● **Direction**
Transcribe the entire listing below line for line, keeping every character unchanged.

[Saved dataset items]

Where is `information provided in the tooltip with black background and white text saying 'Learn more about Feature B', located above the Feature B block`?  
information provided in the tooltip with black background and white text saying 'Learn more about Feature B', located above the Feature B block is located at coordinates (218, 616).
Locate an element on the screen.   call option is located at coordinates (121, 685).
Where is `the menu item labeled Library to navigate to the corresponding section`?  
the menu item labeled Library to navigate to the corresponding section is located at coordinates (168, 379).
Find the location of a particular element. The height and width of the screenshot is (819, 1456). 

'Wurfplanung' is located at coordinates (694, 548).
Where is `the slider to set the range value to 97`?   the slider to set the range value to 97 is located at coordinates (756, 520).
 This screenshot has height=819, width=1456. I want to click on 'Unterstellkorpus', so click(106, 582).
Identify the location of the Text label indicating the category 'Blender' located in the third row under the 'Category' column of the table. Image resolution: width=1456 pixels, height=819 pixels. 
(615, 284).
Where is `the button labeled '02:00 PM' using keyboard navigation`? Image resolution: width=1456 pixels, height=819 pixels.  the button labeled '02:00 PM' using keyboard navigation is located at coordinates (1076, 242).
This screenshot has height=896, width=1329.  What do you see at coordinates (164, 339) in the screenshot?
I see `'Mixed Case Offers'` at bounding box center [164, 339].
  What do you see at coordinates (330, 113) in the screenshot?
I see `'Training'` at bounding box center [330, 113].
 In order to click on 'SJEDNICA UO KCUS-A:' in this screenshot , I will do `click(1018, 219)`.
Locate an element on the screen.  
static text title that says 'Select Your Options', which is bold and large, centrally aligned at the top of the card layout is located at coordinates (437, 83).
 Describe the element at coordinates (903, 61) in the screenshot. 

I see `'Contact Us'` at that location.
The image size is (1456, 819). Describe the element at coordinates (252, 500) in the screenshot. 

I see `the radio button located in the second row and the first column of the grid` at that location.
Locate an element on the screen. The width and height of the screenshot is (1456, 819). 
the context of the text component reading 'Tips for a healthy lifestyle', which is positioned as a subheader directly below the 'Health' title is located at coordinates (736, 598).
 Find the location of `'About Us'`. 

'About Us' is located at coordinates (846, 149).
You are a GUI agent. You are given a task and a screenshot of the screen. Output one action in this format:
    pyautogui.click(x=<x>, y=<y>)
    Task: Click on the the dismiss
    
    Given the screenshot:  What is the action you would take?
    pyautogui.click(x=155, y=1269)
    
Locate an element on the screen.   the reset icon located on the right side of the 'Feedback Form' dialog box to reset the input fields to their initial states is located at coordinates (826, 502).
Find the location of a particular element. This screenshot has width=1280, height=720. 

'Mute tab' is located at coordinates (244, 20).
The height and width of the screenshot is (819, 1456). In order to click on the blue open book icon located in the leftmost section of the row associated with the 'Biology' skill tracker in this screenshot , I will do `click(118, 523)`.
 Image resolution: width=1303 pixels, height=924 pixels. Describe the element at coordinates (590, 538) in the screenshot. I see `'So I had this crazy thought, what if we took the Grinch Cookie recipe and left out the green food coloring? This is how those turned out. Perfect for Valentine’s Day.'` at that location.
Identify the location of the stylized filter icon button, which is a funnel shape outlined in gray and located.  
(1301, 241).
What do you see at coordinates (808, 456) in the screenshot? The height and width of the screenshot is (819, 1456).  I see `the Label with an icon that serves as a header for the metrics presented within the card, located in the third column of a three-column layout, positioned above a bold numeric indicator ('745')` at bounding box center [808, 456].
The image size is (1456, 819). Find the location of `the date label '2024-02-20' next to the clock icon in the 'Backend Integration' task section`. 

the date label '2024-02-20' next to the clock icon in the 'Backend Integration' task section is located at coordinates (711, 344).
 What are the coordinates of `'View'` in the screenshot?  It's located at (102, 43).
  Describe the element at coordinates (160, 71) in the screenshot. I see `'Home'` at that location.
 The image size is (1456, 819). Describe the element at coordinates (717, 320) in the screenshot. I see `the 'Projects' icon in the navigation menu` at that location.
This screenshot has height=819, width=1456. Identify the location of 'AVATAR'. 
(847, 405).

● **Output for this exercise**
Where is `information provided in the tooltip with black background and white text saying 'Learn more about Feature B', located above the Feature B block`?  
information provided in the tooltip with black background and white text saying 'Learn more about Feature B', located above the Feature B block is located at coordinates (218, 616).
Locate an element on the screen.   call option is located at coordinates (121, 685).
Where is `the menu item labeled Library to navigate to the corresponding section`?  
the menu item labeled Library to navigate to the corresponding section is located at coordinates (168, 379).
Find the location of a particular element. The height and width of the screenshot is (819, 1456). 

'Wurfplanung' is located at coordinates (694, 548).
Where is `the slider to set the range value to 97`?   the slider to set the range value to 97 is located at coordinates (756, 520).
 This screenshot has height=819, width=1456. I want to click on 'Unterstellkorpus', so click(106, 582).
Identify the location of the Text label indicating the category 'Blender' located in the third row under the 'Category' column of the table. Image resolution: width=1456 pixels, height=819 pixels. 
(615, 284).
Where is `the button labeled '02:00 PM' using keyboard navigation`? Image resolution: width=1456 pixels, height=819 pixels.  the button labeled '02:00 PM' using keyboard navigation is located at coordinates (1076, 242).
This screenshot has height=896, width=1329.  What do you see at coordinates (164, 339) in the screenshot?
I see `'Mixed Case Offers'` at bounding box center [164, 339].
  What do you see at coordinates (330, 113) in the screenshot?
I see `'Training'` at bounding box center [330, 113].
 In order to click on 'SJEDNICA UO KCUS-A:' in this screenshot , I will do `click(1018, 219)`.
Locate an element on the screen.  
static text title that says 'Select Your Options', which is bold and large, centrally aligned at the top of the card layout is located at coordinates (437, 83).
 Describe the element at coordinates (903, 61) in the screenshot. 

I see `'Contact Us'` at that location.
The image size is (1456, 819). Describe the element at coordinates (252, 500) in the screenshot. 

I see `the radio button located in the second row and the first column of the grid` at that location.
Locate an element on the screen. The width and height of the screenshot is (1456, 819). 
the context of the text component reading 'Tips for a healthy lifestyle', which is positioned as a subheader directly below the 'Health' title is located at coordinates (736, 598).
 Find the location of `'About Us'`. 

'About Us' is located at coordinates (846, 149).
You are a GUI agent. You are given a task and a screenshot of the screen. Output one action in this format:
    pyautogui.click(x=<x>, y=<y>)
    Task: Click on the the dismiss
    
    Given the screenshot:  What is the action you would take?
    pyautogui.click(x=155, y=1269)
    
Locate an element on the screen.   the reset icon located on the right side of the 'Feedback Form' dialog box to reset the input fields to their initial states is located at coordinates (826, 502).
Find the location of a particular element. This screenshot has width=1280, height=720. 

'Mute tab' is located at coordinates (244, 20).
The height and width of the screenshot is (819, 1456). In order to click on the blue open book icon located in the leftmost section of the row associated with the 'Biology' skill tracker in this screenshot , I will do `click(118, 523)`.
 Image resolution: width=1303 pixels, height=924 pixels. Describe the element at coordinates (590, 538) in the screenshot. I see `'So I had this crazy thought, what if we took the Grinch Cookie recipe and left out the green food coloring? This is how those turned out. Perfect for Valentine’s Day.'` at that location.
Identify the location of the stylized filter icon button, which is a funnel shape outlined in gray and located.  
(1301, 241).
What do you see at coordinates (808, 456) in the screenshot? The height and width of the screenshot is (819, 1456).  I see `the Label with an icon that serves as a header for the metrics presented within the card, located in the third column of a three-column layout, positioned above a bold numeric indicator ('745')` at bounding box center [808, 456].
The image size is (1456, 819). Find the location of `the date label '2024-02-20' next to the clock icon in the 'Backend Integration' task section`. 

the date label '2024-02-20' next to the clock icon in the 'Backend Integration' task section is located at coordinates (711, 344).
 What are the coordinates of `'View'` in the screenshot?  It's located at (102, 43).
  Describe the element at coordinates (160, 71) in the screenshot. I see `'Home'` at that location.
 The image size is (1456, 819). Describe the element at coordinates (717, 320) in the screenshot. I see `the 'Projects' icon in the navigation menu` at that location.
This screenshot has height=819, width=1456. Identify the location of 'AVATAR'. 
(847, 405).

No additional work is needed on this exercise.